■ Task to complete
All of the entries are to be printed exactly as they appear.

BEGIN Data provided

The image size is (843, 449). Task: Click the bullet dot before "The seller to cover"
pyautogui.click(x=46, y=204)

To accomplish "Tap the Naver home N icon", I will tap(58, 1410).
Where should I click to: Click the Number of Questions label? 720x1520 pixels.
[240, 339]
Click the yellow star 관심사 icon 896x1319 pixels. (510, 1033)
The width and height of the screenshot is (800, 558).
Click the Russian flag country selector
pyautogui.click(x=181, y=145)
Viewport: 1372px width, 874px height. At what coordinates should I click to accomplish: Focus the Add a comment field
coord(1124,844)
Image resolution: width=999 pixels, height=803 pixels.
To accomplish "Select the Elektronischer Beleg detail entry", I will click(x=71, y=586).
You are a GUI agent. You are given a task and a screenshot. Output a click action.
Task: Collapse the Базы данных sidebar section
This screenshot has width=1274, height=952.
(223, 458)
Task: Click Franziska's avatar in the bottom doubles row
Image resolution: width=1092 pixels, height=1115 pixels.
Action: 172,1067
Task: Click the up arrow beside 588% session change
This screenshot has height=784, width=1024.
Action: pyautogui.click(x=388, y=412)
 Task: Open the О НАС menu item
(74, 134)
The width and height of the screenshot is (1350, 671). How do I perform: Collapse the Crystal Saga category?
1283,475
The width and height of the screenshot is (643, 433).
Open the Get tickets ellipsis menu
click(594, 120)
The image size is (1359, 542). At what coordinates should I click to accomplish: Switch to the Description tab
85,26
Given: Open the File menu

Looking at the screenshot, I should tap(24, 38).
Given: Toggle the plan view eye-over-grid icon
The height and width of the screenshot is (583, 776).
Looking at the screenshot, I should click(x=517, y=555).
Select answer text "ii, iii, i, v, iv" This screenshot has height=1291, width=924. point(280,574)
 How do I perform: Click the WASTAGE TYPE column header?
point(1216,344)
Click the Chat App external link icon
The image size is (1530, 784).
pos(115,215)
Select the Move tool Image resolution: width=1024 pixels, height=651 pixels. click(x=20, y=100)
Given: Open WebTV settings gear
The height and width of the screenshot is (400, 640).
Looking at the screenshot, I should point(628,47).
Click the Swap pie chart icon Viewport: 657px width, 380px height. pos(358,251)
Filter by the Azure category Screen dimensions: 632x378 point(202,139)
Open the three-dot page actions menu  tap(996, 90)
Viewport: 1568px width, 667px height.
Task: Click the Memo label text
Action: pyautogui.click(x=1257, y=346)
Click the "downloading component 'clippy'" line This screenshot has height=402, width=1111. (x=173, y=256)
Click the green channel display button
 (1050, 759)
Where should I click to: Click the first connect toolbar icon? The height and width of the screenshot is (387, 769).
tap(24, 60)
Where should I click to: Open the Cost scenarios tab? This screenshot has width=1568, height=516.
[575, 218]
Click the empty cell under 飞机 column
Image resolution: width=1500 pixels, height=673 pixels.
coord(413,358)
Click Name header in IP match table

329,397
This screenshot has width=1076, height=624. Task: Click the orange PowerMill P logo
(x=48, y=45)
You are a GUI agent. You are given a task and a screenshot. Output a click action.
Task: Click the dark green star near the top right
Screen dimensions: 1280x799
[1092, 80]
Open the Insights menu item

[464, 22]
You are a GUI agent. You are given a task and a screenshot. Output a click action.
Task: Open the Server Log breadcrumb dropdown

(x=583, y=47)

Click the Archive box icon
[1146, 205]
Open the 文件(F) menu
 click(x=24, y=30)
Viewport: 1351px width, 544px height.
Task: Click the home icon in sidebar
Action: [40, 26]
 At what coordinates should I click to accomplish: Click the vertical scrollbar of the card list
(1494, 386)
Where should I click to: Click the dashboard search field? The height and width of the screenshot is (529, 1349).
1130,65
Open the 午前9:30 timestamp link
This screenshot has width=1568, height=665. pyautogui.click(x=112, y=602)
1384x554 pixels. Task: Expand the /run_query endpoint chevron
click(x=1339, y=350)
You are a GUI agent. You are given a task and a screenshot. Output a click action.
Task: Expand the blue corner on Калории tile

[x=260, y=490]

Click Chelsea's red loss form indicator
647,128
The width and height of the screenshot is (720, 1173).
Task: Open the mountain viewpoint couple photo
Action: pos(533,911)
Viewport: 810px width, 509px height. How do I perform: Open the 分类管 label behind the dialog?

END Data provided

■ Answer to the problem
The image size is (843, 449). Task: Click the bullet dot before "The seller to cover"
pyautogui.click(x=46, y=204)

To accomplish "Tap the Naver home N icon", I will tap(58, 1410).
Where should I click to: Click the Number of Questions label? 720x1520 pixels.
[240, 339]
Click the yellow star 관심사 icon 896x1319 pixels. (510, 1033)
The width and height of the screenshot is (800, 558).
Click the Russian flag country selector
pyautogui.click(x=181, y=145)
Viewport: 1372px width, 874px height. At what coordinates should I click to accomplish: Focus the Add a comment field
coord(1124,844)
Image resolution: width=999 pixels, height=803 pixels.
To accomplish "Select the Elektronischer Beleg detail entry", I will click(x=71, y=586).
You are a GUI agent. You are given a task and a screenshot. Output a click action.
Task: Collapse the Базы данных sidebar section
This screenshot has width=1274, height=952.
(223, 458)
Task: Click Franziska's avatar in the bottom doubles row
Image resolution: width=1092 pixels, height=1115 pixels.
Action: 172,1067
Task: Click the up arrow beside 588% session change
This screenshot has height=784, width=1024.
Action: pyautogui.click(x=388, y=412)
 Task: Open the О НАС menu item
(74, 134)
The width and height of the screenshot is (1350, 671). How do I perform: Collapse the Crystal Saga category?
1283,475
The width and height of the screenshot is (643, 433).
Open the Get tickets ellipsis menu
click(594, 120)
The image size is (1359, 542). At what coordinates should I click to accomplish: Switch to the Description tab
85,26
Given: Open the File menu

Looking at the screenshot, I should tap(24, 38).
Given: Toggle the plan view eye-over-grid icon
The height and width of the screenshot is (583, 776).
Looking at the screenshot, I should click(x=517, y=555).
Select answer text "ii, iii, i, v, iv" This screenshot has height=1291, width=924. point(280,574)
 How do I perform: Click the WASTAGE TYPE column header?
point(1216,344)
Click the Chat App external link icon
The image size is (1530, 784).
pos(115,215)
Select the Move tool Image resolution: width=1024 pixels, height=651 pixels. click(x=20, y=100)
Given: Open WebTV settings gear
The height and width of the screenshot is (400, 640).
Looking at the screenshot, I should point(628,47).
Click the Swap pie chart icon Viewport: 657px width, 380px height. pos(358,251)
Filter by the Azure category Screen dimensions: 632x378 point(202,139)
Open the three-dot page actions menu  tap(996, 90)
Viewport: 1568px width, 667px height.
Task: Click the Memo label text
Action: pyautogui.click(x=1257, y=346)
Click the "downloading component 'clippy'" line This screenshot has height=402, width=1111. (x=173, y=256)
Click the green channel display button
 (1050, 759)
Where should I click to: Click the first connect toolbar icon? The height and width of the screenshot is (387, 769).
tap(24, 60)
Where should I click to: Open the Cost scenarios tab? This screenshot has width=1568, height=516.
[575, 218]
Click the empty cell under 飞机 column
Image resolution: width=1500 pixels, height=673 pixels.
coord(413,358)
Click Name header in IP match table

329,397
This screenshot has width=1076, height=624. Task: Click the orange PowerMill P logo
(x=48, y=45)
You are a GUI agent. You are given a task and a screenshot. Output a click action.
Task: Click the dark green star near the top right
Screen dimensions: 1280x799
[1092, 80]
Open the Insights menu item

[464, 22]
You are a GUI agent. You are given a task and a screenshot. Output a click action.
Task: Open the Server Log breadcrumb dropdown

(x=583, y=47)

Click the Archive box icon
[1146, 205]
Open the 文件(F) menu
 click(x=24, y=30)
Viewport: 1351px width, 544px height.
Task: Click the home icon in sidebar
Action: [40, 26]
 At what coordinates should I click to accomplish: Click the vertical scrollbar of the card list
(1494, 386)
Where should I click to: Click the dashboard search field? The height and width of the screenshot is (529, 1349).
1130,65
Open the 午前9:30 timestamp link
This screenshot has width=1568, height=665. pyautogui.click(x=112, y=602)
1384x554 pixels. Task: Expand the /run_query endpoint chevron
click(x=1339, y=350)
You are a GUI agent. You are given a task and a screenshot. Output a click action.
Task: Expand the blue corner on Калории tile

[x=260, y=490]

Click Chelsea's red loss form indicator
647,128
The width and height of the screenshot is (720, 1173).
Task: Open the mountain viewpoint couple photo
Action: pos(533,911)
Viewport: 810px width, 509px height. How do I perform: Open the 分类管 label behind the dialog?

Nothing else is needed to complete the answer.